[What is being asked] Translate this sentence from the Joe McShane biography below into Spanish: "He died at the Caritas Christi Hospice, in Kew, Victoria on 26 July 1950."

[Excerpted passage]
--------------------------------

Personal information
- Full name: Joseph Francis McShane
- Born: 29 November 1868 Geelong
- Died: 26 July 1950 (aged 81) Caritas Christi Hospice, Kew, Victoria
- Height: 183 cm (6 ft 0 in)
- Weight: 80 kg (176 lb)
- Position: Ruckman

Playing career^{1}
- Years: Club / Games (Goals)
- 1887–1896: Geelong (VFA) / 135 (43)
- 1897–1901: Geelong / 075 (30)
- 1902–1904: Carlton / 048 (17)
- Total:  / 258 (90)
- ^{1} Playing statistics correct to the end of 1904.

= Joe McShane =

Australian rules footballer (1868–1950)

Joseph Francis McShane (29 November 1868 – 26 July 1950) was an Australian rules footballer who played for the Geelong Football Club and the Carlton Football Club between 1887 and 1904.

==Family==
The son of Philip McShane (1835-1908), and Mary Ann McShane (1836-1912), née McCabe, Joseph Francis McShane was born at Geelong on 29 November 1868. His brothers Henry and Jim also played with Geelong, and later at Carlton.

He married Joanna Ryan (1862-1932), at Melbourne, on 5 July 1882.

==Football==
===Geelong (VFA/VFL)===
One of the six McShane brothers who played in the VFA or VFL (or both) for Geelong, McShane started his career at Geelong in the Victorian Football Association (VFA) in 1887, and played 210 games for the club (135 in the VFA and 75 in the VFL), becoming the first Geelong player to play 200 games for the club before moving to Carlton in 1902.

====1899====
At the end of the 1899 season, in the process of naming his own "champion player", the football correspondent for The Argus ("Old Boy"), selected a team of the best players of the 1899 VFL competition:
Backs: Maurie Collins (Essendon), Bill Proudfoot (Collingwood), Peter Burns (Geelong)
Halfbacks: Pat Hickey (Fitzroy), George Davidson (South Melbourne), Alf Wood (Melbourne)
Centres: Fred Leach (Collingwood), Firth McCallum (Geelong), Harry Wright (Essendon)
Wings: Charlie Pannam (Collingwood), Eddie Drohan (Fitzroy), Herb Howson (South Melbourne)
Forwards: Bill Jackson (Essendon), Eddy James (Geelong), Charlie Colgan (South Melbourne)
Ruck: Mick Pleass (South Melbourne), Frank Hailwood (Collingwood), Joe McShane (Geelong)
Rovers: Dick Condon (Collingwood), Bill McSpeerin (Fitzroy), Teddy Rankin (Geelong).
From those he considered to be the three best players — that is, Condon, Hickey, and Pleass — he selected Pat Hickey as his "champion player" of the season.

===Carlton (VFL)===
McShane retired following the 1904 Grand Final against Fitzroy: at the time, his career total of 258 games was second in elite Victorian football behind his longtime Geelong teammate Peter Burns (305 games, 216 in the VFA and 89 in the VFL), and third in elite Australian rules football behind Burns and the South Australian Jack "Dinny" Reedman (281 games, who would retire at the end of 1909 with 319 games).

==Death==
He died at the Caritas Christi Hospice, in Kew, Victoria on 26 July 1950.

--------------------------------

[Collected data]
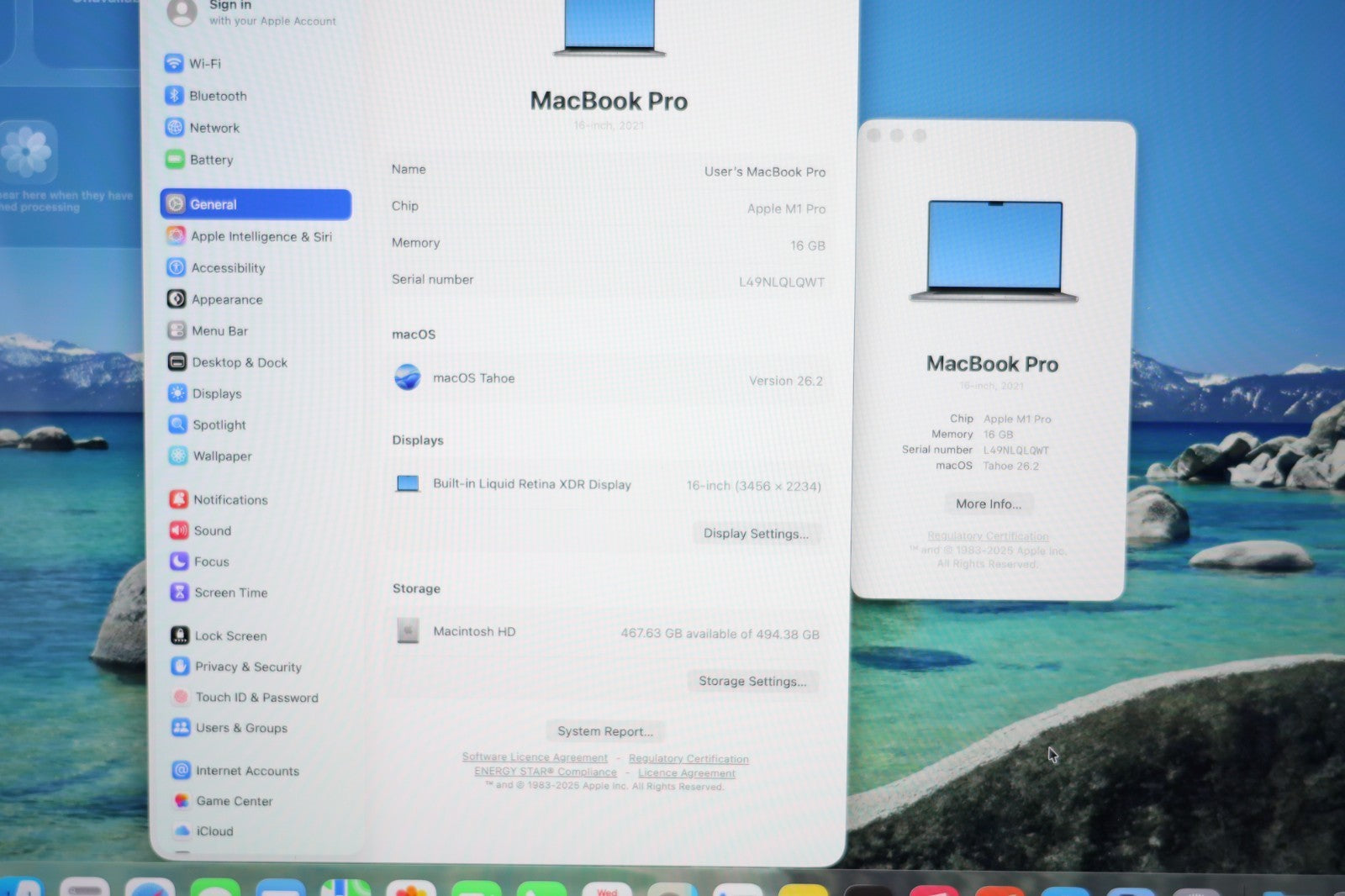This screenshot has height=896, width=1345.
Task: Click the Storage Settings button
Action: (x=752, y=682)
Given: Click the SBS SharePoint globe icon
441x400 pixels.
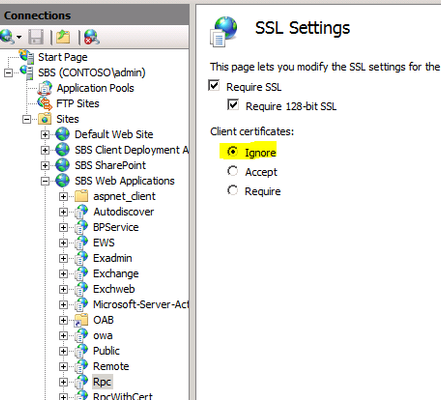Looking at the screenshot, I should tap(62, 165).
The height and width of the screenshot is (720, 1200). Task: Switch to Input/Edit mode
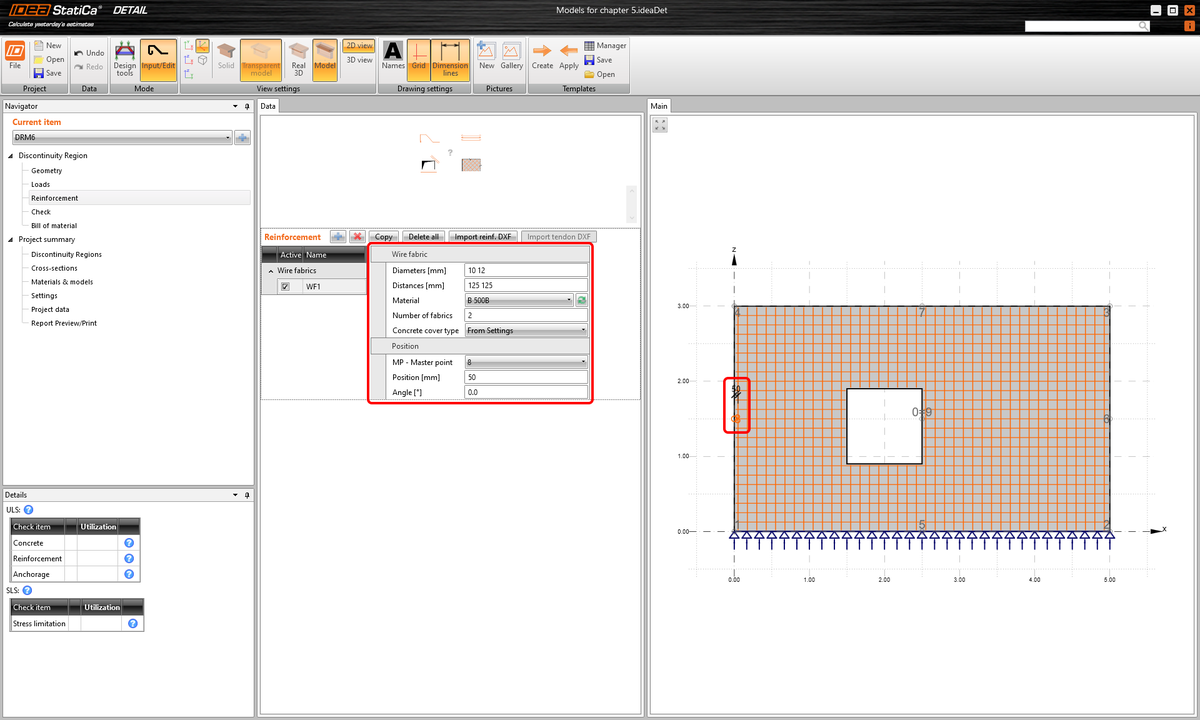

--------------------------------

[Response] Murió en el Caritas Christi Hospice, en Kew, Victoria, el 26 de julio de 1950.